_Exercise aim_
Could you please return each line of the data that has the word "computer"?

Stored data
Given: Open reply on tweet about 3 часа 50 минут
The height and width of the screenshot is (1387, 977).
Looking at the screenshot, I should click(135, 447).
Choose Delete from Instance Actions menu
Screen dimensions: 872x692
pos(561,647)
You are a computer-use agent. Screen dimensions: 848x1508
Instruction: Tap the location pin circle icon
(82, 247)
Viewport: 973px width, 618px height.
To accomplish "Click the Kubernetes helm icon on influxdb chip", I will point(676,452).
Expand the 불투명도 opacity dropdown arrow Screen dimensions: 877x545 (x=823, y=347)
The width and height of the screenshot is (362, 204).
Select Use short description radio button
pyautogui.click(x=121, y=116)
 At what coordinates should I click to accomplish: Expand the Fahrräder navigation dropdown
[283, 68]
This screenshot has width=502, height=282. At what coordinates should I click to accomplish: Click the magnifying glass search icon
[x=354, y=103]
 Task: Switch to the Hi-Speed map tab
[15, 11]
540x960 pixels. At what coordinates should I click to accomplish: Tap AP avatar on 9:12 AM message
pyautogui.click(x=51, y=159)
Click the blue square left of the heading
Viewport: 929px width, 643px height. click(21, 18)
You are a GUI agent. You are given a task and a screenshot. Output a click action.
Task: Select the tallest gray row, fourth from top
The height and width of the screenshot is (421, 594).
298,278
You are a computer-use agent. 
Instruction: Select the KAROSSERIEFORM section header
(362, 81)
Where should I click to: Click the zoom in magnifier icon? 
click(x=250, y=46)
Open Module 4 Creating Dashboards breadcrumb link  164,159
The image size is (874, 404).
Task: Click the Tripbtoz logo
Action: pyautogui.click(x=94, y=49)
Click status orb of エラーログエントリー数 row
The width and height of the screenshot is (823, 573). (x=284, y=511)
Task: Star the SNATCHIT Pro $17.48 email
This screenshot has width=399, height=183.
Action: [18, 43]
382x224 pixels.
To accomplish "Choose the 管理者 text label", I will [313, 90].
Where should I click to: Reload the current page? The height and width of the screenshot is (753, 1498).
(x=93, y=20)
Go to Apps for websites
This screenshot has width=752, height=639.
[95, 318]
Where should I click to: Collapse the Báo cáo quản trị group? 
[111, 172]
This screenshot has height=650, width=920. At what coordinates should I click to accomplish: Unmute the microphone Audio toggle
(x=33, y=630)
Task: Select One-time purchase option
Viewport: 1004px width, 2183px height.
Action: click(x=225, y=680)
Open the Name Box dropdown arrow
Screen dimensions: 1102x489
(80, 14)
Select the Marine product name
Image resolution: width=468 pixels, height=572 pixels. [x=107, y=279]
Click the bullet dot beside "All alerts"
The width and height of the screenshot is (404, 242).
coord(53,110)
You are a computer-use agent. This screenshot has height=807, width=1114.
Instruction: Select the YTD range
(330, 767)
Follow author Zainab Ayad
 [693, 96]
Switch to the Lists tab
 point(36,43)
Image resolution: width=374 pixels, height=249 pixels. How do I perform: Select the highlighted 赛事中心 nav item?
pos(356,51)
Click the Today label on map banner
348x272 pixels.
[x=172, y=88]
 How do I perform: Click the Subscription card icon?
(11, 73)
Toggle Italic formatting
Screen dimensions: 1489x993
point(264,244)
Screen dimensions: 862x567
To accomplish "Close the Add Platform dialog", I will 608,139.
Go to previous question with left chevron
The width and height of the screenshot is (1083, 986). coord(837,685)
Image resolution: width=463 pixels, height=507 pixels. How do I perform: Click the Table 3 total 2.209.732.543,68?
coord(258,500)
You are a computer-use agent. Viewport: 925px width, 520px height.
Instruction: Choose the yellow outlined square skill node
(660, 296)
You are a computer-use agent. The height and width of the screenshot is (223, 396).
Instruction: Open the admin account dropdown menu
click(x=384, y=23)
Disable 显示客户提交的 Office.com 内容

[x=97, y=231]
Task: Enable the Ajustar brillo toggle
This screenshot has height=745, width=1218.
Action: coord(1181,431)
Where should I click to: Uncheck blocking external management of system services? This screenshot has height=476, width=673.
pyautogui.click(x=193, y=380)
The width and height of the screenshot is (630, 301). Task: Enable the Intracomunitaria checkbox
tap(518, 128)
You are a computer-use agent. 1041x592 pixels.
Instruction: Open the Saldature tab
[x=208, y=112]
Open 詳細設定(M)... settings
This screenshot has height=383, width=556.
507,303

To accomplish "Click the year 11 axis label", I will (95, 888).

_Exercise answer_
You are a computer-use agent. Screen dimensions: 848x1508
You are a computer-use agent. 
You are a computer-use agent. This screenshot has height=807, width=1114.
You are a computer-use agent. Viewport: 925px width, 520px height.
You are a computer-use agent. The height and width of the screenshot is (223, 396).
You are a computer-use agent. 1041x592 pixels.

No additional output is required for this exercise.